Victor Hugo iniciou a
concepção de Os miseráveis quase 40 anos antes de publicar o romance. Tinha 22
de idade quando, em 1824, começou a colher informações sobre a colônia penal de
Toulon, de onde sai o protagonista Jean Valjean, ainda que, no caso de um livro
desse porte e desse tamanho, os protagonistas sejam também, pelo menos,
Fantine, Cosette e Marius, os outros três personagens que dão nome a quatro dos
cinco volumes da história completa. Em 1837, o escritor visita finalmente a
colônia penal que fornecia os remadores para o trabalho forçado nas galés, para
remarem com os pés atados em correntes. Mas viveria ainda oito anos intensos
antes de começar, no dia 17 de novembro de 1845, a redigir aquele que seria seu
livro mais importante.
Após diversas tentativas
frustradas, Victor Hugo foi eleito para a Academia Francesa em 1841. Em 1843,
perdeu a filha, Léopoldine. Recémcasada com Charles Vacquerie, Léopoldine morreu
aos 19 anos, afogada junto com o marido depois que o barco em que os dois
viajavam virou, em Villequier. Dois anos depois, o escritor tinha acabado de
receber o título de par de França quando foi flagrado num caso extraconjugal com
Léonie Biard. Ela foi enviada a uma prisão e depois a um convento; ele se fechou
em casa e começou a escrever Os miseráveis.
O contrato de edição da
obra, com os editores Renduel e Gosselin, já estava assinado quando eclodiu a
revolução de 1848, que destronou Luís Filipe I e instauou uma república
bonapartista na França, mais tarde transformada em novo império, com Napoleão
III. Eleito durante a república para a Assembleia Legislativa, Victor Hugo
passa a dedicar-se à atividade parlamentar e deixa o romance de lado. Tenta
retomá-lo três anos depois, mas a ebulição política da França da época não
deixa. Em 1851, participa de uma frustrada tentativa de resistência ao golpe
que instaurou o império de Napoleão III e vai para o exílio. O imperador ainda
iria lhe oferecer anistia, mas o escritor não foi muito amistoso na resposta.

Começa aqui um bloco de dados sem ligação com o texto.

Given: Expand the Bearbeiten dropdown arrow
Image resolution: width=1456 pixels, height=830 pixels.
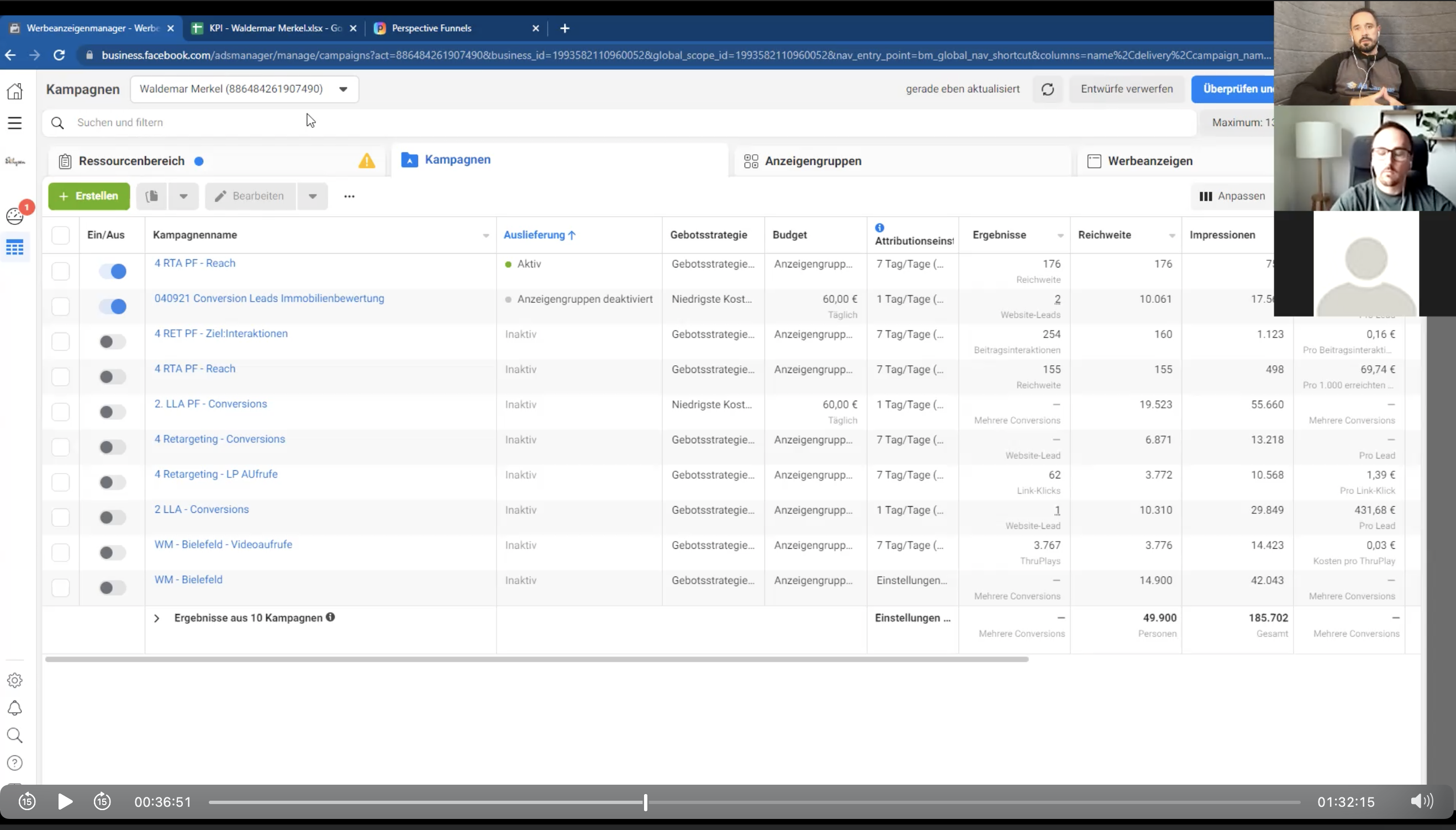Looking at the screenshot, I should pos(313,196).
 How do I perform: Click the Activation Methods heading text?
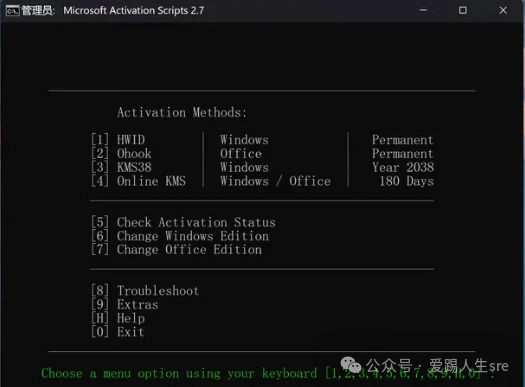click(x=182, y=112)
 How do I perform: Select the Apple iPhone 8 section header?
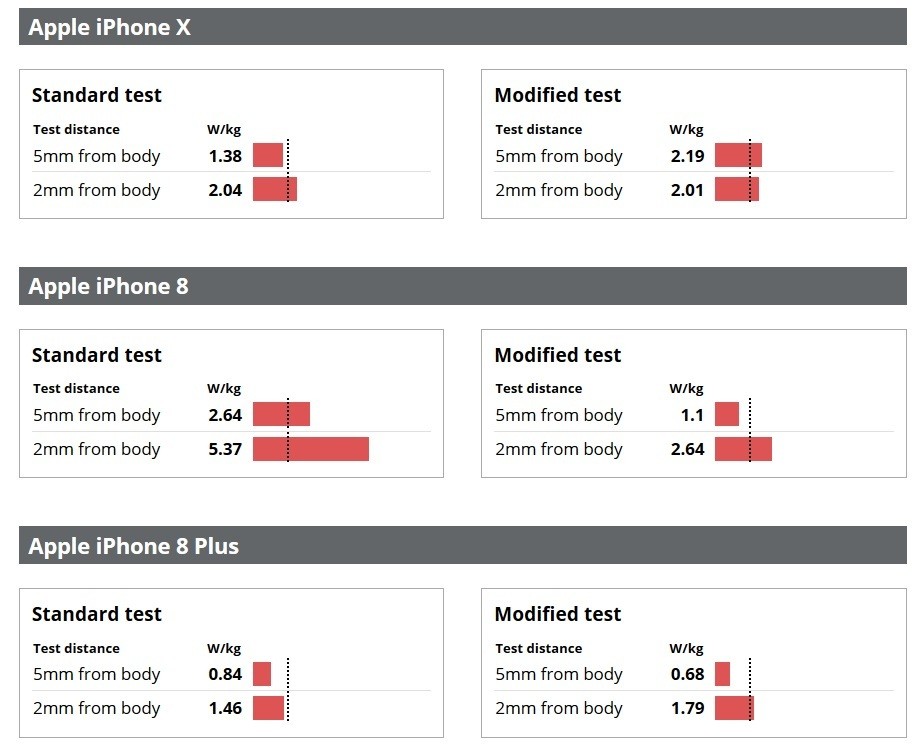[108, 287]
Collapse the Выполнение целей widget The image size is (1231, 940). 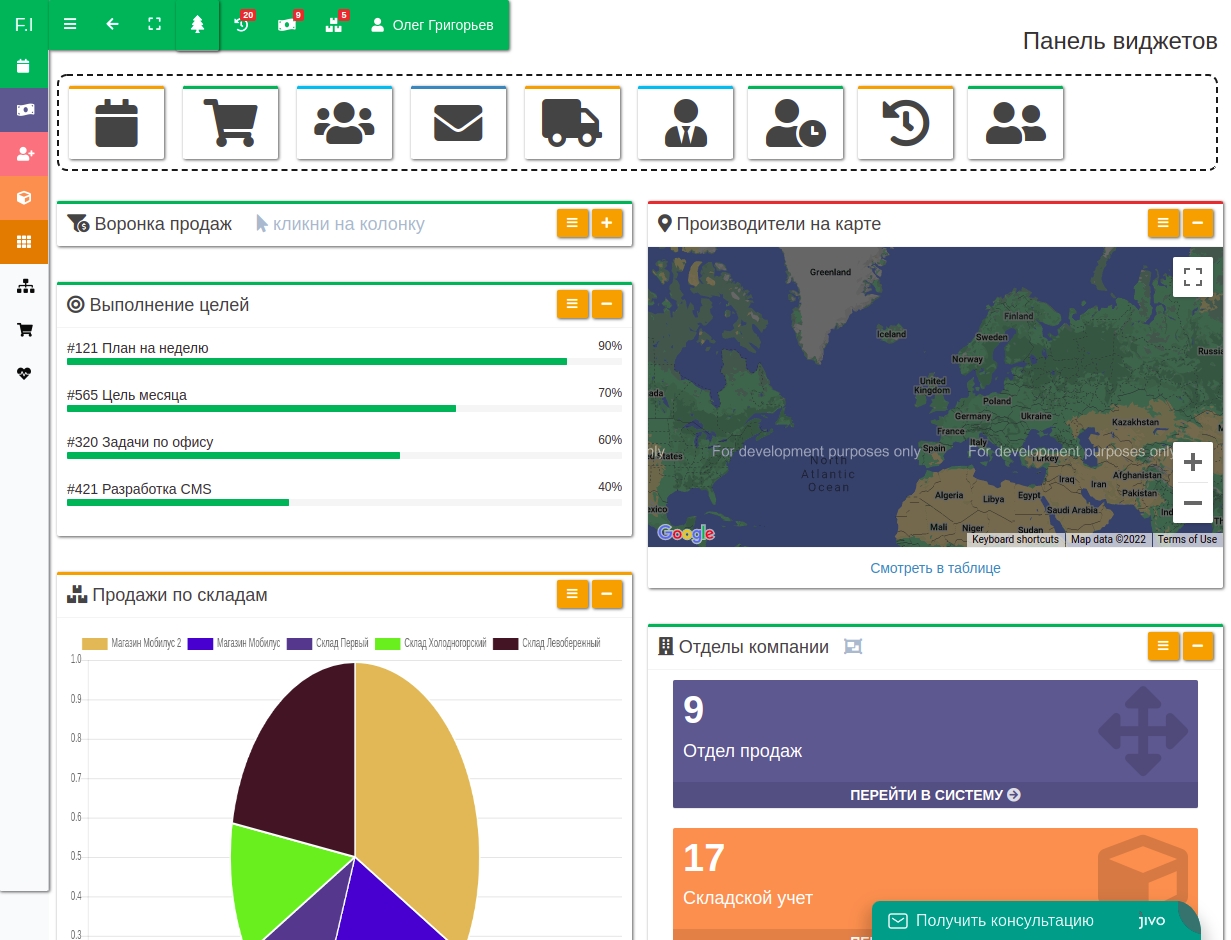coord(607,304)
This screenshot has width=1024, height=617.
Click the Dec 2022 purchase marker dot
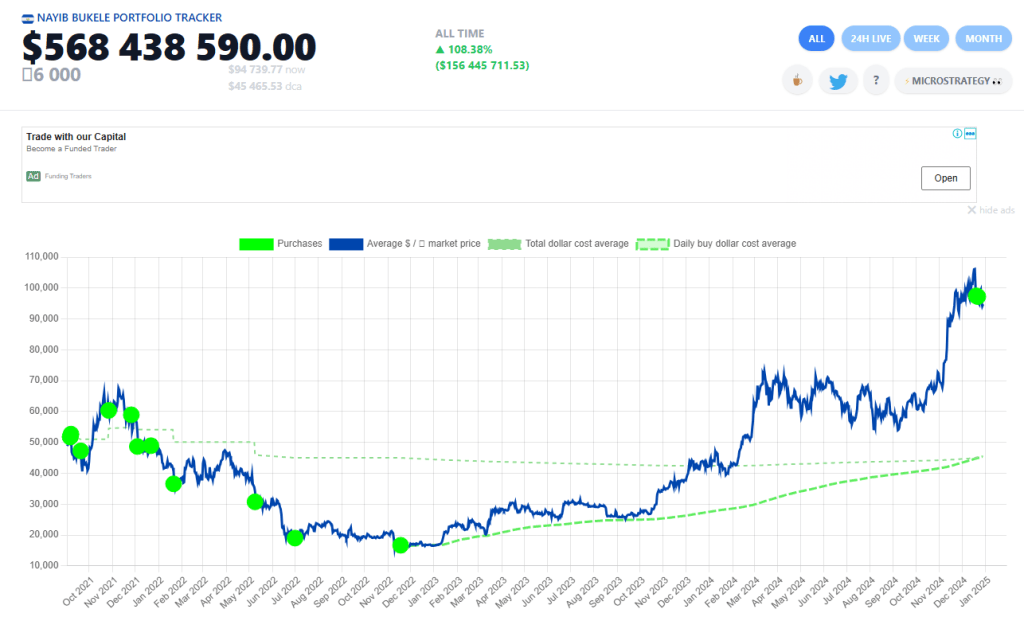401,545
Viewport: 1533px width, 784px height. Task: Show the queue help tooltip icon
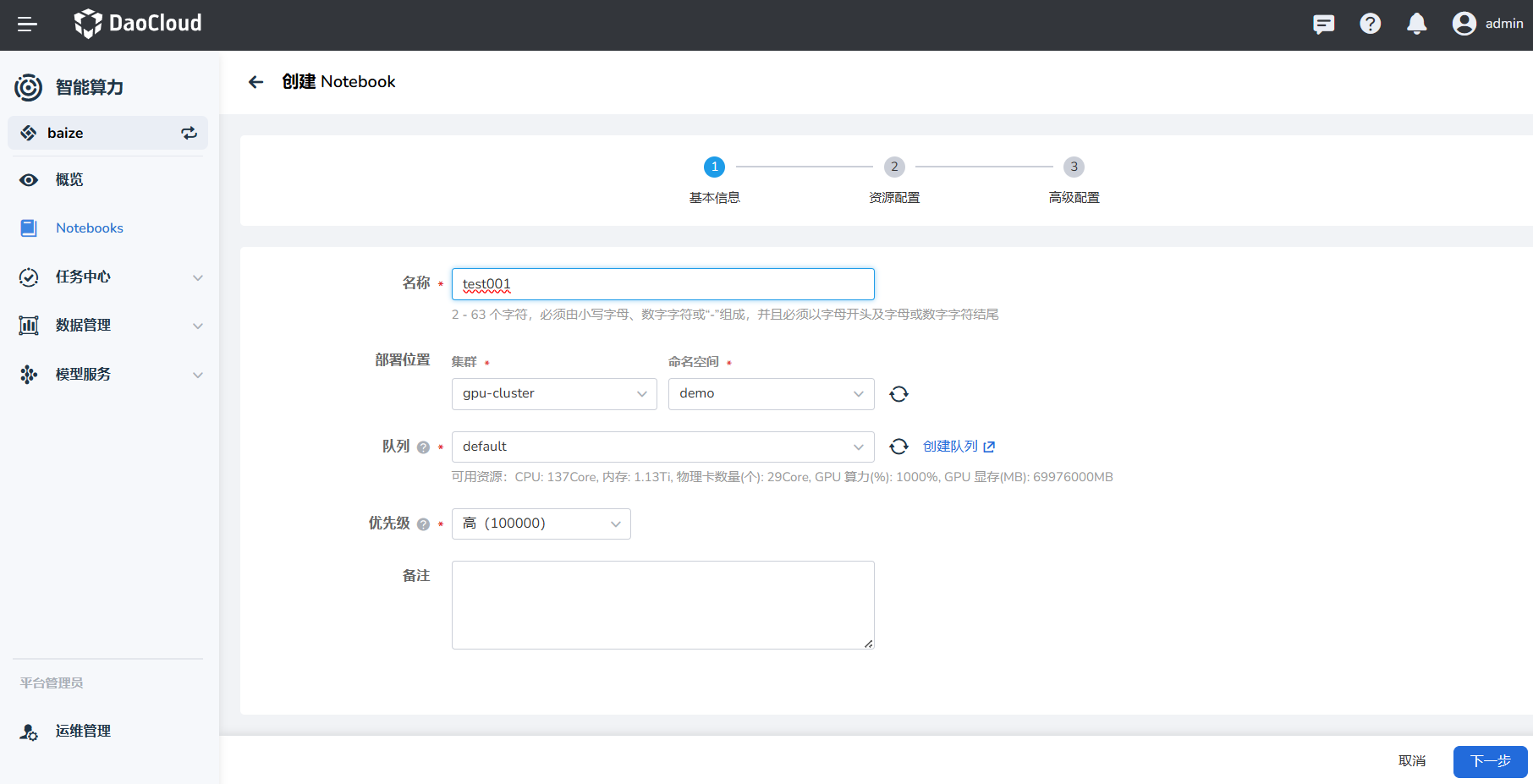tap(423, 447)
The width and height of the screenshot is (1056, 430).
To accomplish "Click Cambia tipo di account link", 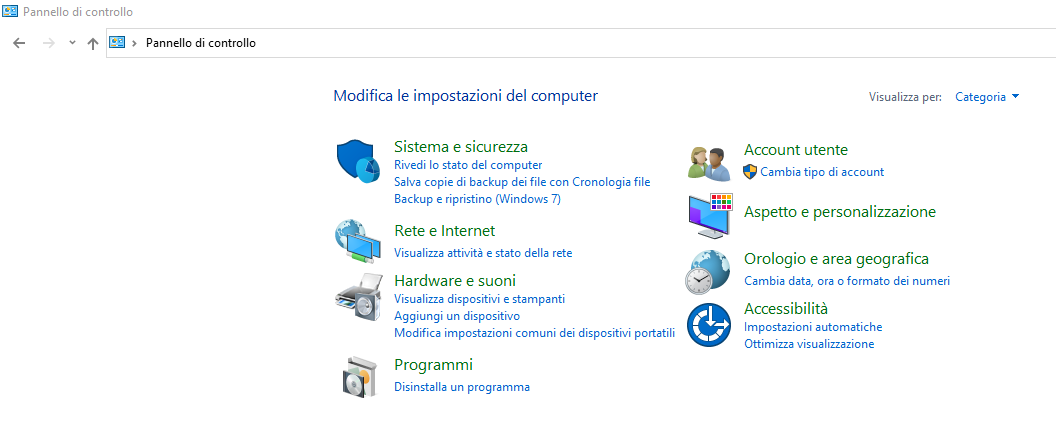I will (x=822, y=172).
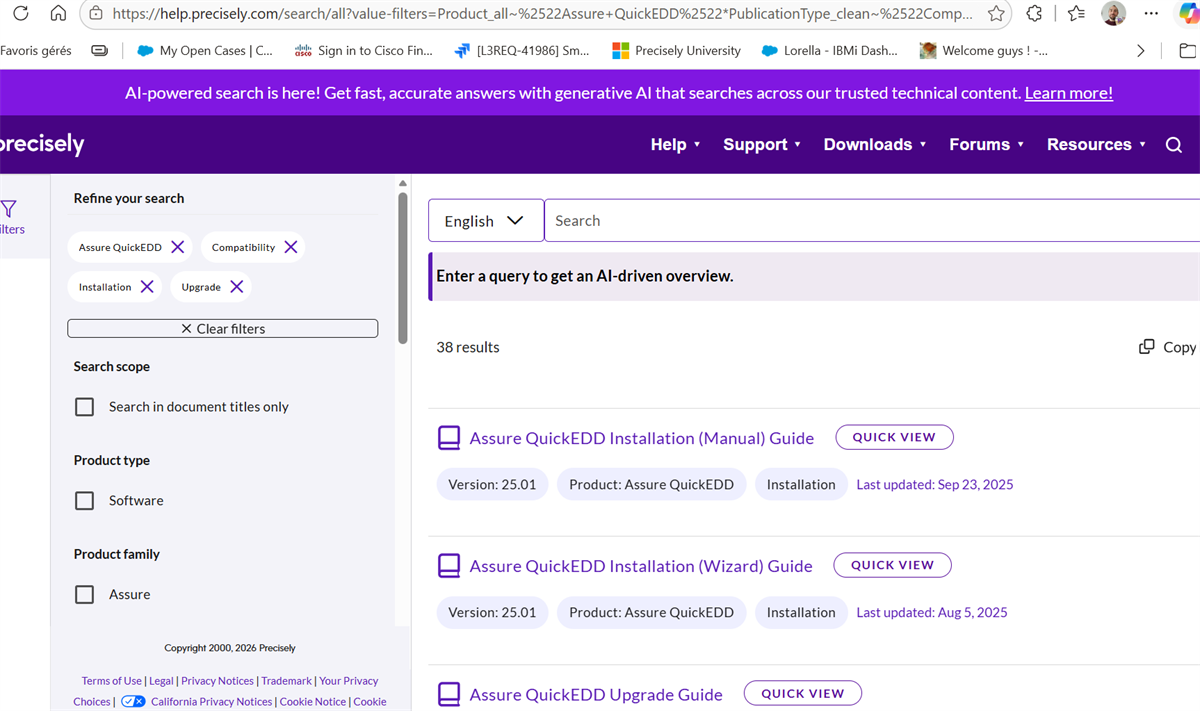Check Search in document titles only
Screen dimensions: 1200x711
pyautogui.click(x=85, y=407)
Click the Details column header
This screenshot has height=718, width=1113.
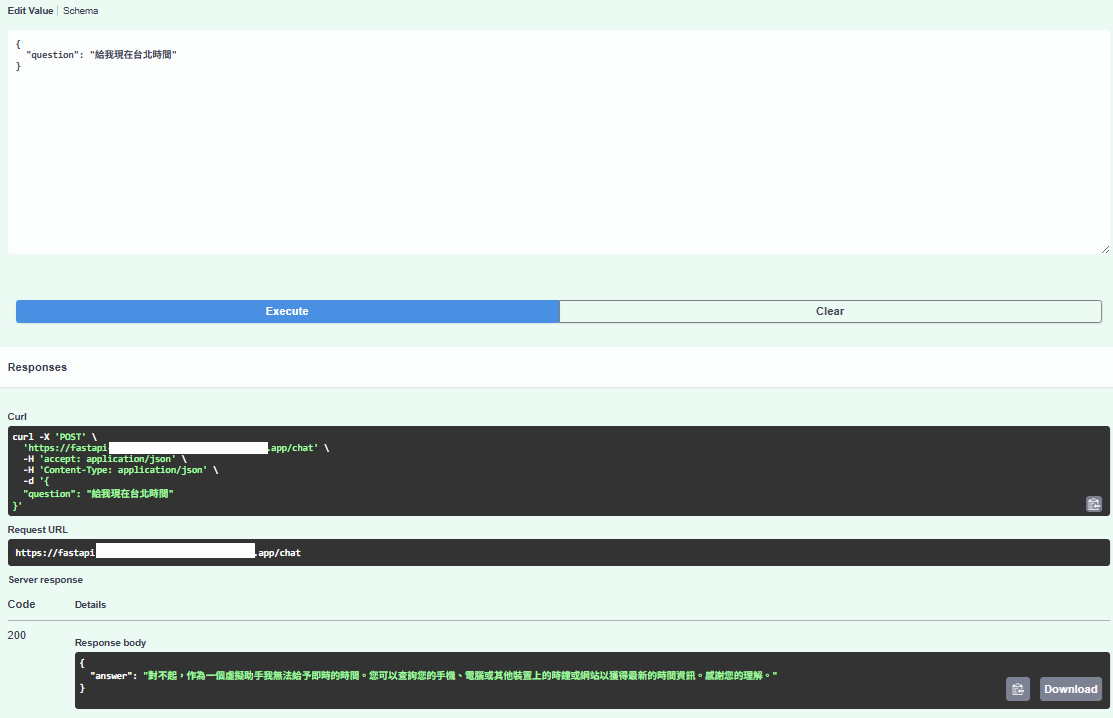(x=90, y=605)

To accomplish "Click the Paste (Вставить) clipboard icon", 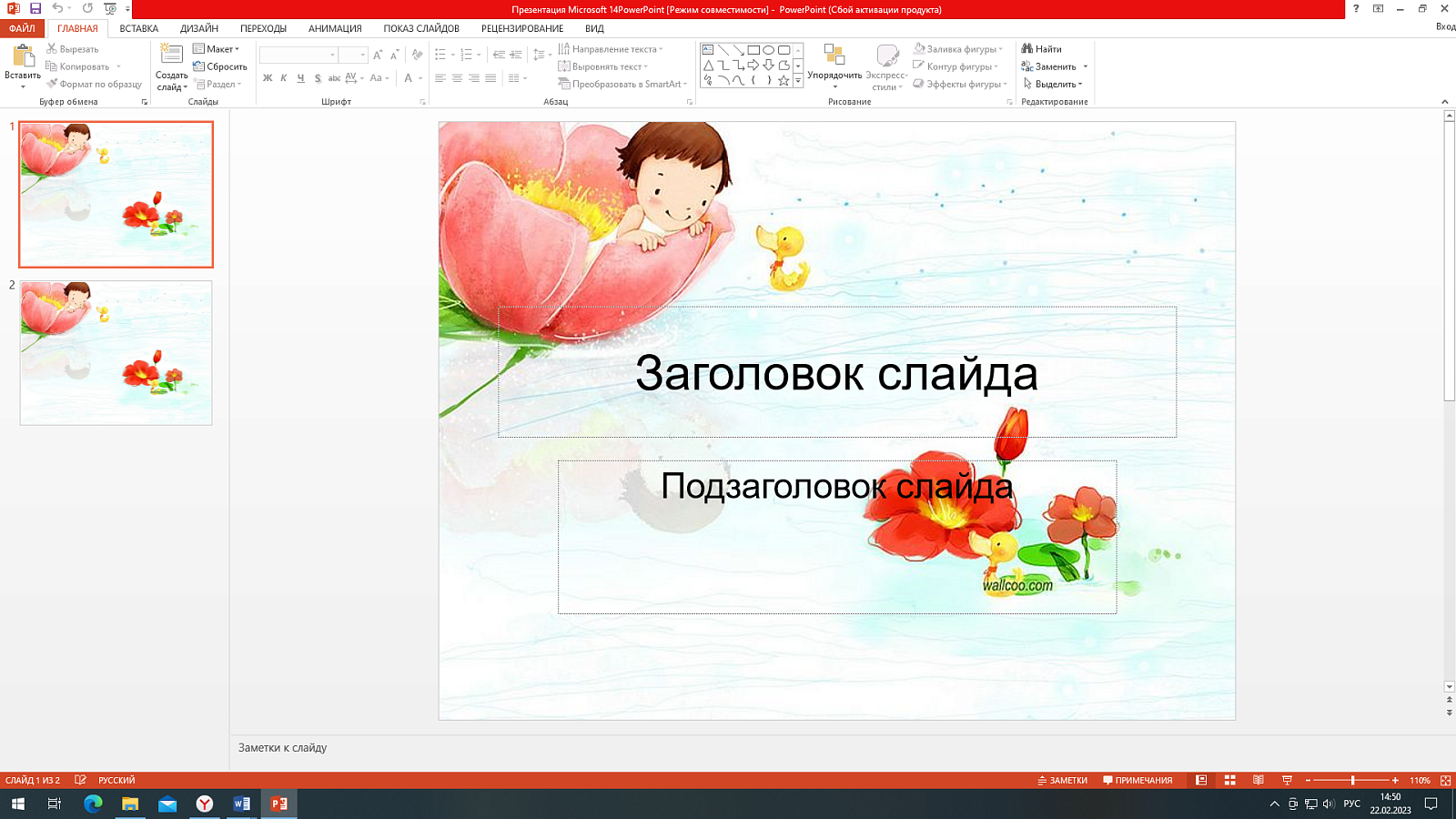I will (x=23, y=56).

“Quando a liberdade voltar, eu voltarei”, disse Victor Hugo. Foi no exílio que
ele terminou de escrever Os miseráveis, mais precisamente em Mont-Saint-Jean,
na Bélgica, nas proximidades do campo da Batalha de Waterloo, descrita, aliás,
com maestria em quase 80 páginas do início do segundo volume do romance.
O mesmo rigor descritivo que
pinça momentos específicos de uma das maiores batalhas da história, sem deixar
de mostrar o plano geral, como a vitória pendeu de um lado a outro na
movimentação dos dois exércitos gigantescos, serve também para expor os mínimos
detalhes da geografia dos becos mais sombrios de Paris, desde a angulação das
ruas, qual faz esquina com qual, às ranhuras de um muro, enfim, todas as nuances
do terreno de outra batalha, essa particular, de um caçador, Javert, com sua
presa, Jean Valjean. Os miseráveis é drama, sim, comédia, um pouco, mas é
também ação e suspense na perseguição implacável de um personagem a outro, no
duelo de inteligências e estratégias pelas ruas de uma Paris que começava a adentrar
na era moderna, com todas as maravilhas e os horrores dessa transformação.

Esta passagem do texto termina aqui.